**The task**
Reproduce verbatim the stretch of data from the line containing "The image size is (800, 600)." through the line containing "Image resolution: width=1400", both included, and nothing else.

**Extracted records**

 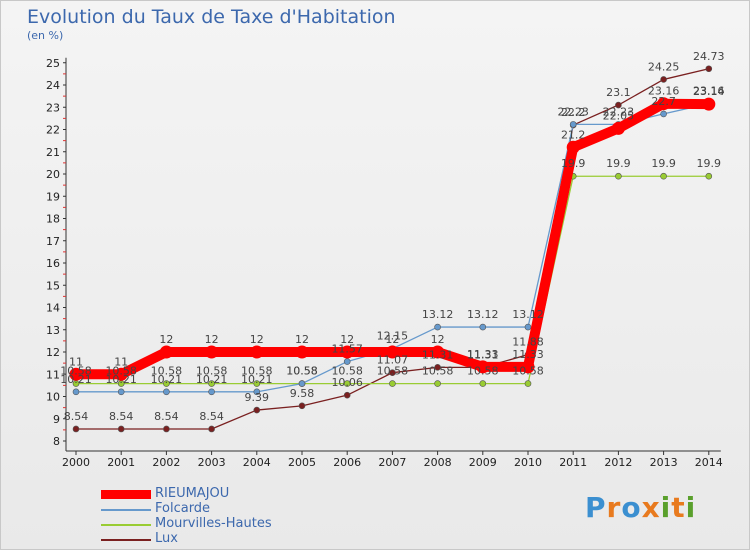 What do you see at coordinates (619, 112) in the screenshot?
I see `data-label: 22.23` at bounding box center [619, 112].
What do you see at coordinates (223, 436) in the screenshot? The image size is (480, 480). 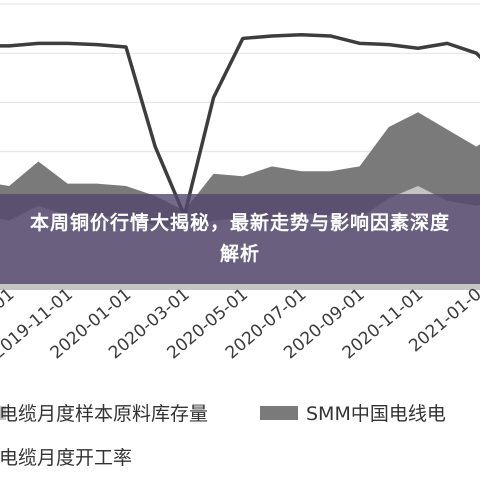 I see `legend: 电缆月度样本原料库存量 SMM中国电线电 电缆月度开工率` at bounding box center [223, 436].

---

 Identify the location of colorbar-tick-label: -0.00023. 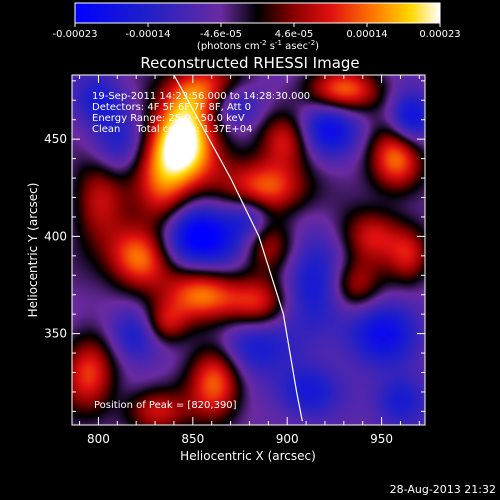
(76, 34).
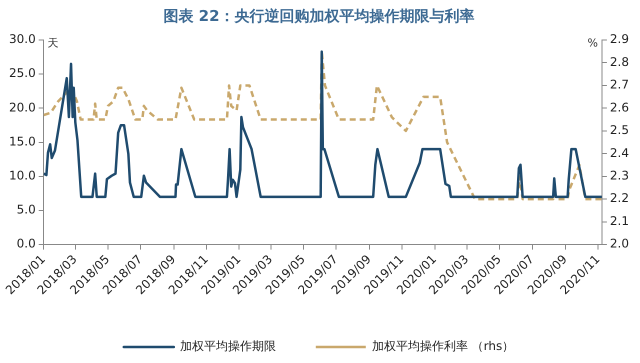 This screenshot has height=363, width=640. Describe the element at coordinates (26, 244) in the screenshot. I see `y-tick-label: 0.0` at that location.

==

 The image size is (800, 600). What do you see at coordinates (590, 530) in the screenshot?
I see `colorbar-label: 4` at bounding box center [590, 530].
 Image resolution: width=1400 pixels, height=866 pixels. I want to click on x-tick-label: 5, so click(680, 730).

**Answer to the problem**
 The image size is (800, 600). What do you see at coordinates (590, 530) in the screenshot?
I see `colorbar-label: 4` at bounding box center [590, 530].
 Image resolution: width=1400 pixels, height=866 pixels. I want to click on x-tick-label: 5, so click(680, 730).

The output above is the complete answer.